Stop Worrying About Duplicate Statistics In SQL Server

Thanks for watching!

Video Summary

In this video, I delve into the peculiar behavior of SQL Server statistics and why deleting duplicate statistics might be a pointless exercise. I share my observations on how people often get fixated on minor performance tweaks that don’t significantly impact their server’s overall performance. By creating a simple utility table and running queries to generate various statistics, I demonstrate that SQL Server only updates one set of statistics even when multiple are created for the same column. This video aims to provide clarity on why focusing on duplicate statistics might be more about performing a micro-optimization than addressing real-world performance issues.

Full Transcript

Hey, it’s Erik Darling with that Darling Data Company who does the SQL Server Consultant Training and Education. And that’s him over there in the corner, losing his mind. In today’s video, which might be the second video I’ve recorded today, there’s no way for you to know. Good luck with that. We’re going to talk about, I mean, this is really just sort of like a funny behavioral thing. I see a lot of questions out and about in the SQL Server internet where people have this very strange fixation with deleting statistics. They’re like, I want to delete old statistics or I want to delete statistics based on something. Right? Like systems, duplicates, duplicates, like this thing, this problem they have where they just refuse to like, uh, buckle down and like do anything that might meaningfully help their server go faster.

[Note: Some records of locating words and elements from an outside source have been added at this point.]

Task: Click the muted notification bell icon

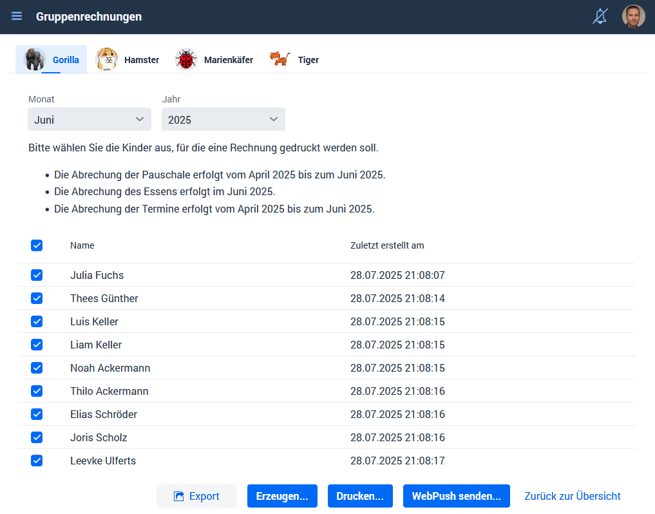Action: click(x=600, y=16)
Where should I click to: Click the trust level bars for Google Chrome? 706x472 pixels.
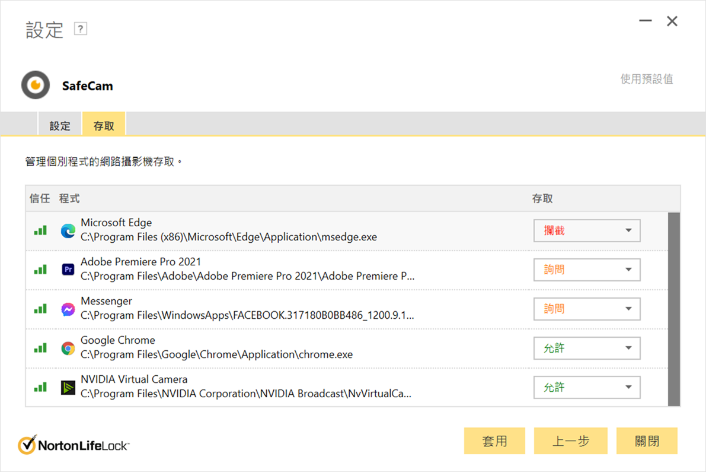click(x=40, y=348)
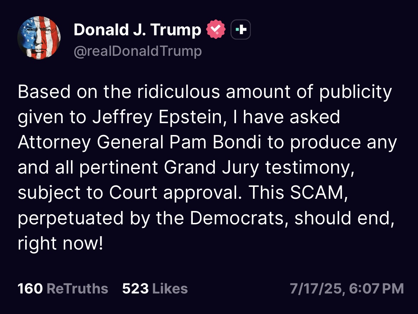Click the Likes label text

click(x=170, y=288)
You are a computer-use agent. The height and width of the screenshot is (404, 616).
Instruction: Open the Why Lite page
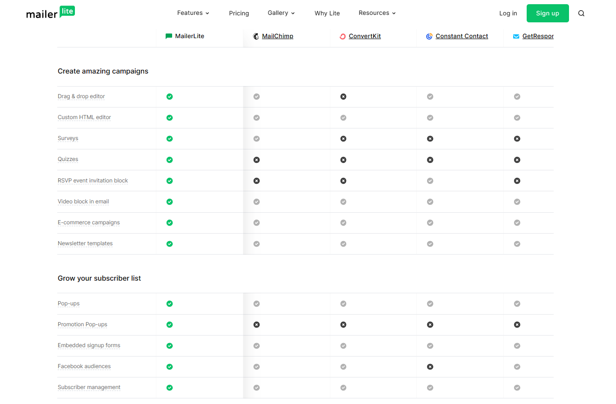[x=327, y=13]
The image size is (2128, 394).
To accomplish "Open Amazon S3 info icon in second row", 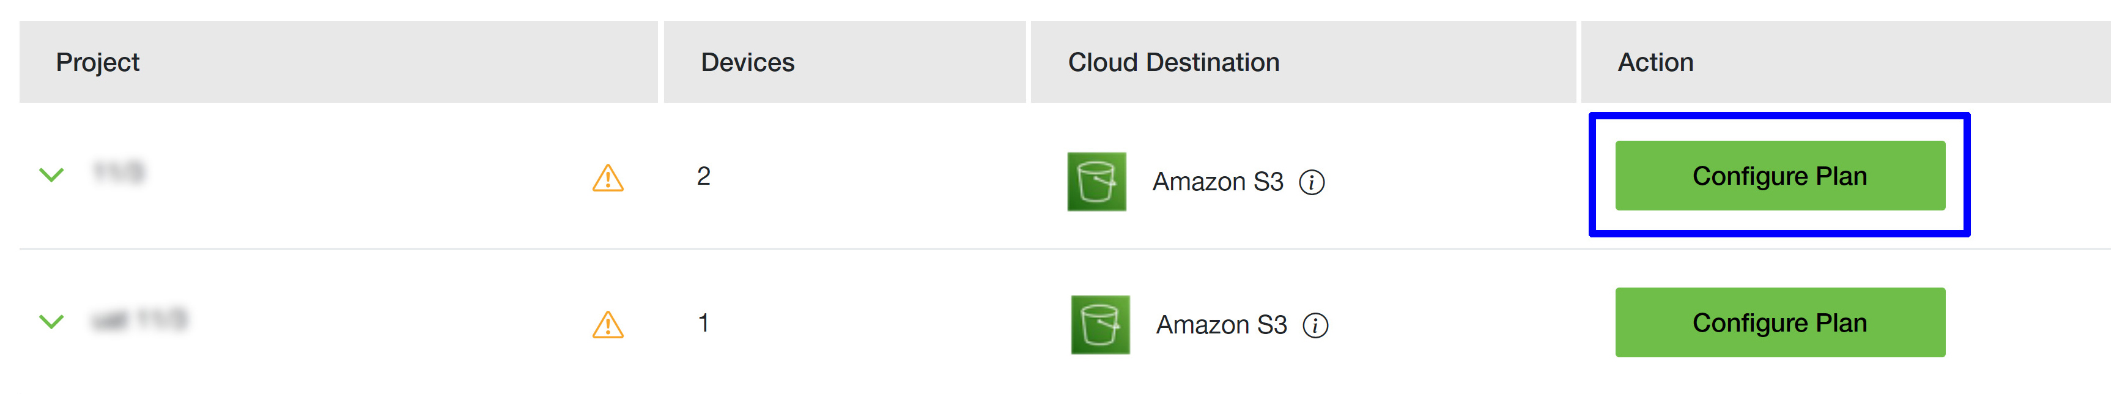I will tap(1315, 325).
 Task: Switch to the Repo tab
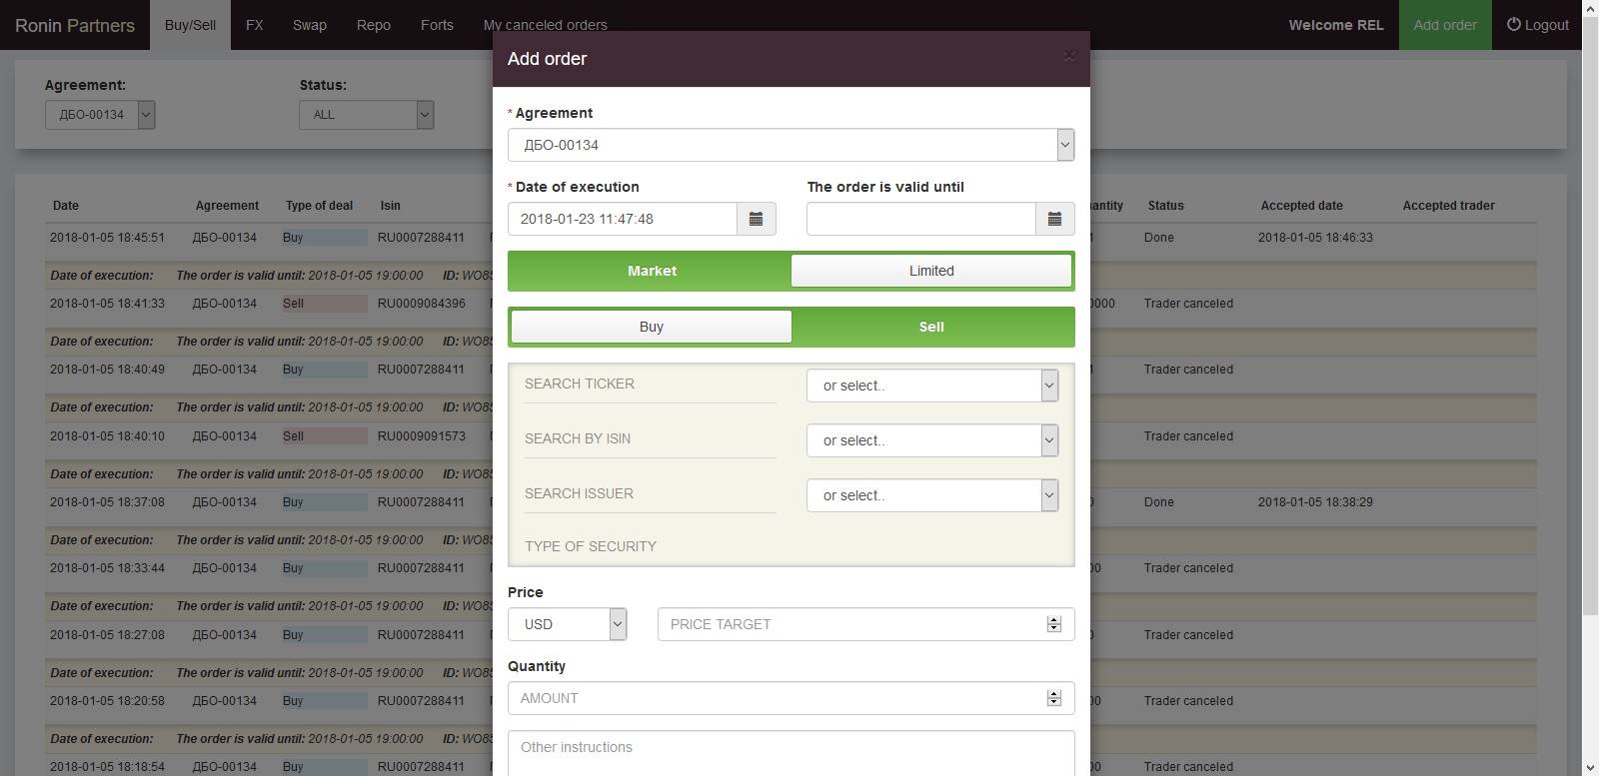tap(374, 25)
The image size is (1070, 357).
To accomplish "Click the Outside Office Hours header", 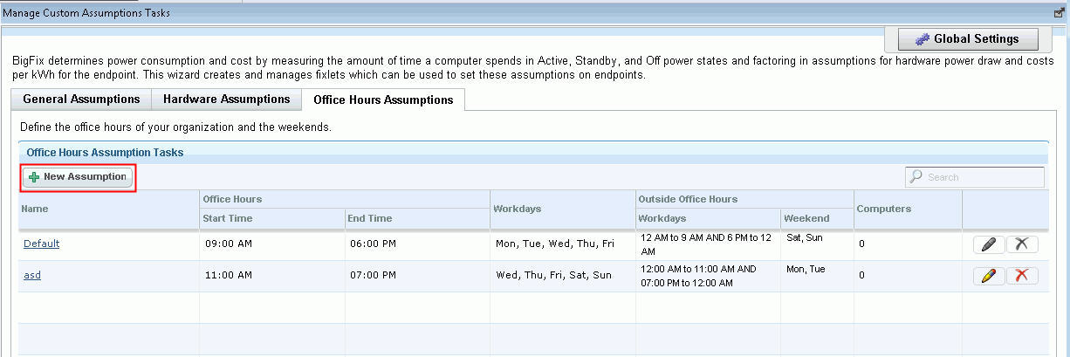I will 688,199.
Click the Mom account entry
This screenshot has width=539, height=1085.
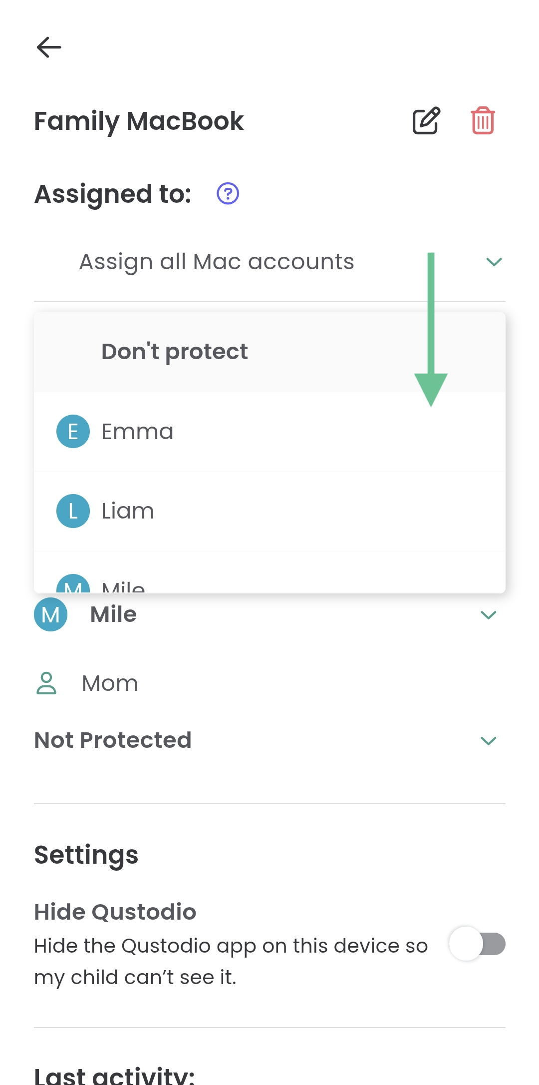pyautogui.click(x=109, y=682)
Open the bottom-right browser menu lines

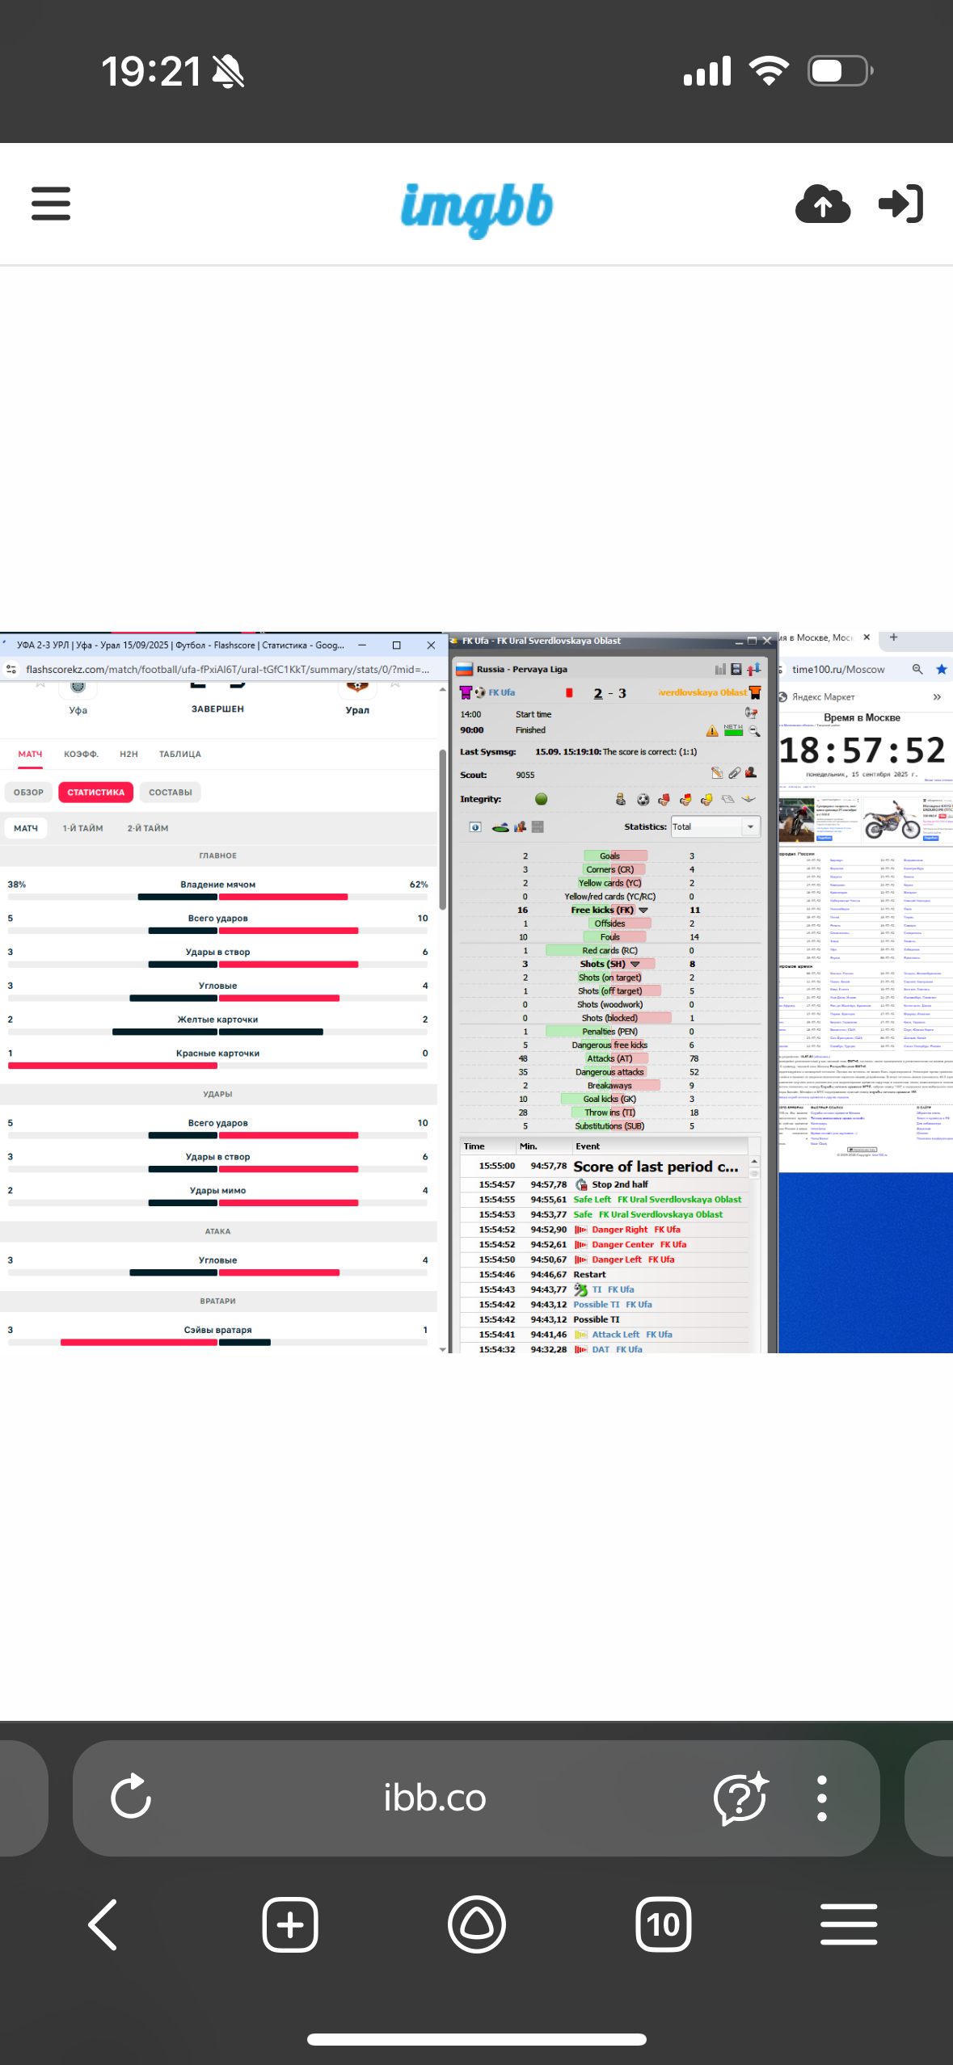[x=849, y=1924]
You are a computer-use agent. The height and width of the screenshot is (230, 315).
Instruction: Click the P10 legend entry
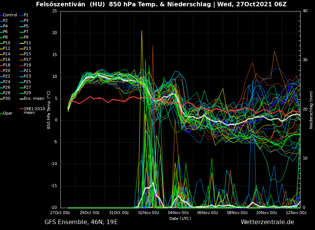(x=7, y=43)
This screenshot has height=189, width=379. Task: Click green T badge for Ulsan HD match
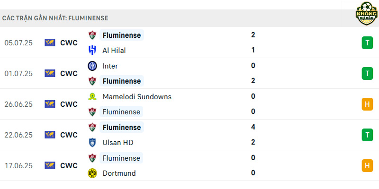(367, 135)
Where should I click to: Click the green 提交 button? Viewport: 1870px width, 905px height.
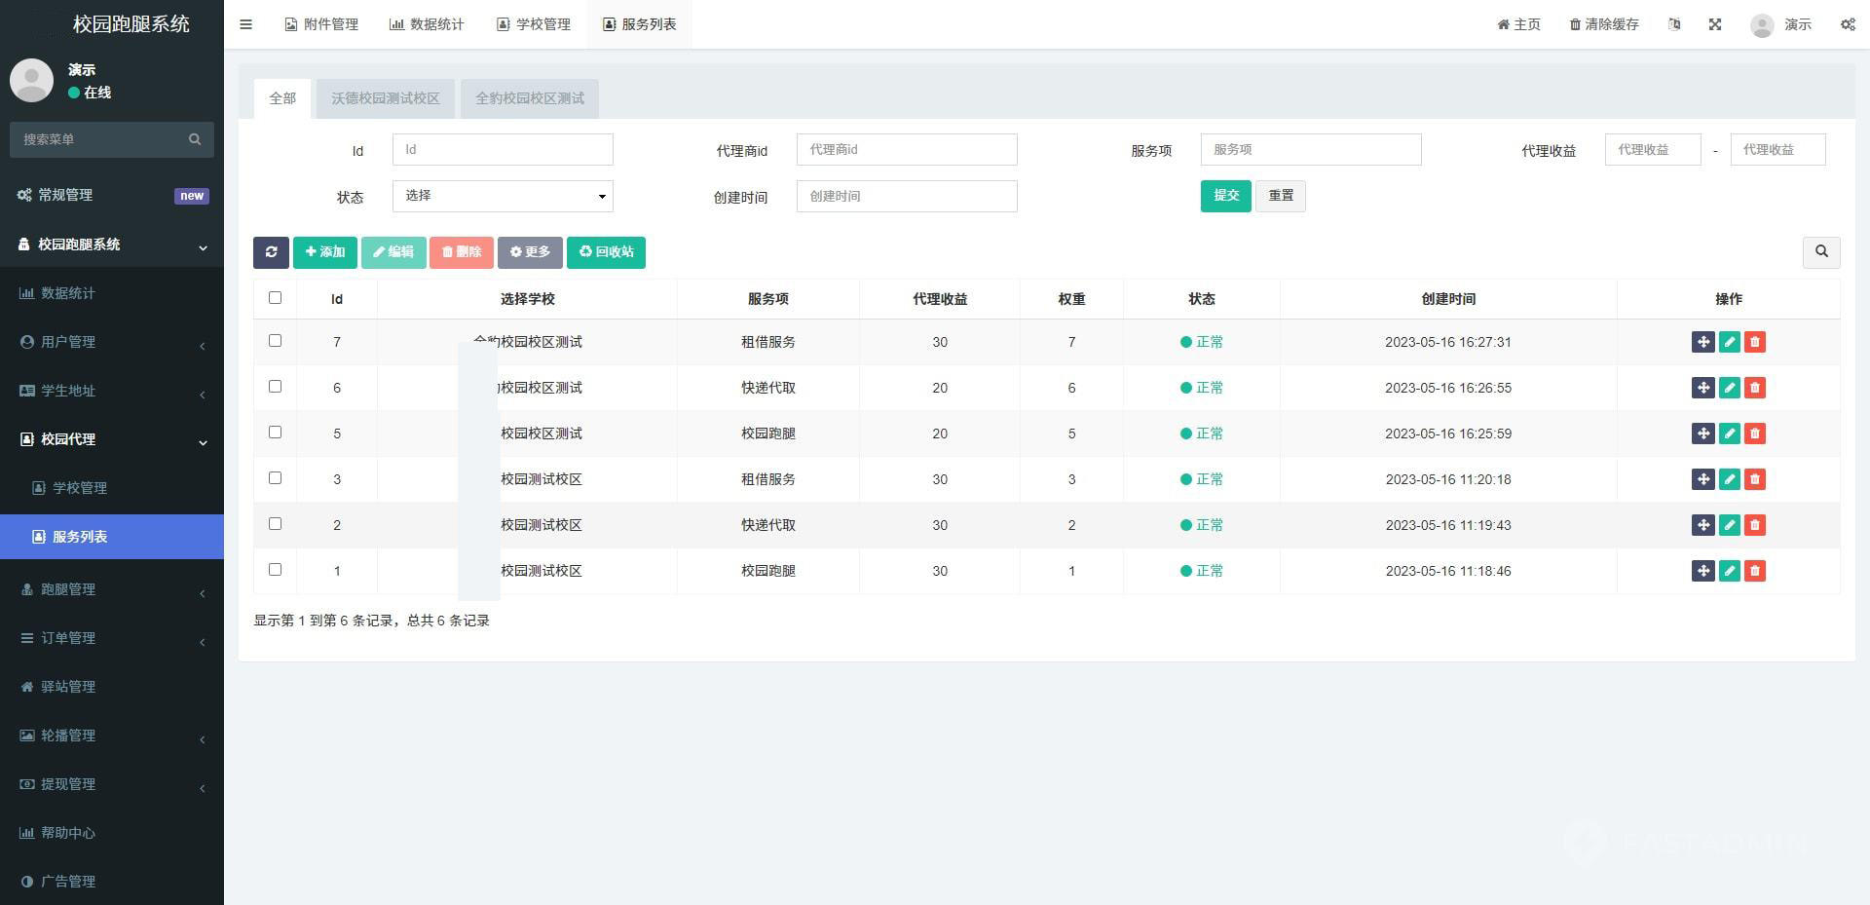1225,196
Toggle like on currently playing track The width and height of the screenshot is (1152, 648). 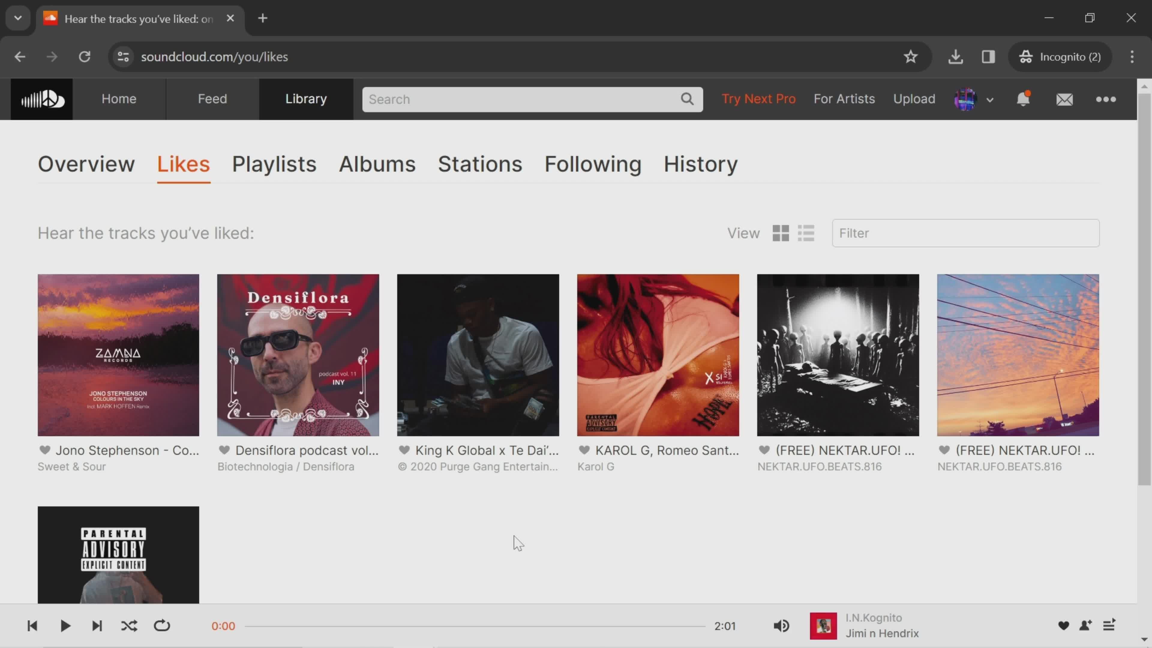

They get like micro fixated on these dumb things that aren’t going to help you. Right? It’s like when, like, when people have like the most basic ass performance problems and they’re like, gonna look at spit locks. You don’t like for what? Like you haven’t added a single index to any of these tables. Your queries don’t have where clauses. Like, uh, your SQL Server is a single core with four gigs of RAM. Uh, your VM admin hates you. Like you, you just don’t, you’re not, you’re not really gonna help anything by doing that. Um, if you’re, if you’re SQL Server is, uh, is tuned up to the point where you have time to sit back and think, I wonder if duplicate statistics are dragging me down. Uh, I want you to go on vacation or get a new job or maybe learn about a different database thing in the world. I don’t know. Like there, there are a lot of things that I would do, uh, rather than go looking for duplicate or I don’t know, like somehow try to figure out if statistics are going to be a little bit better.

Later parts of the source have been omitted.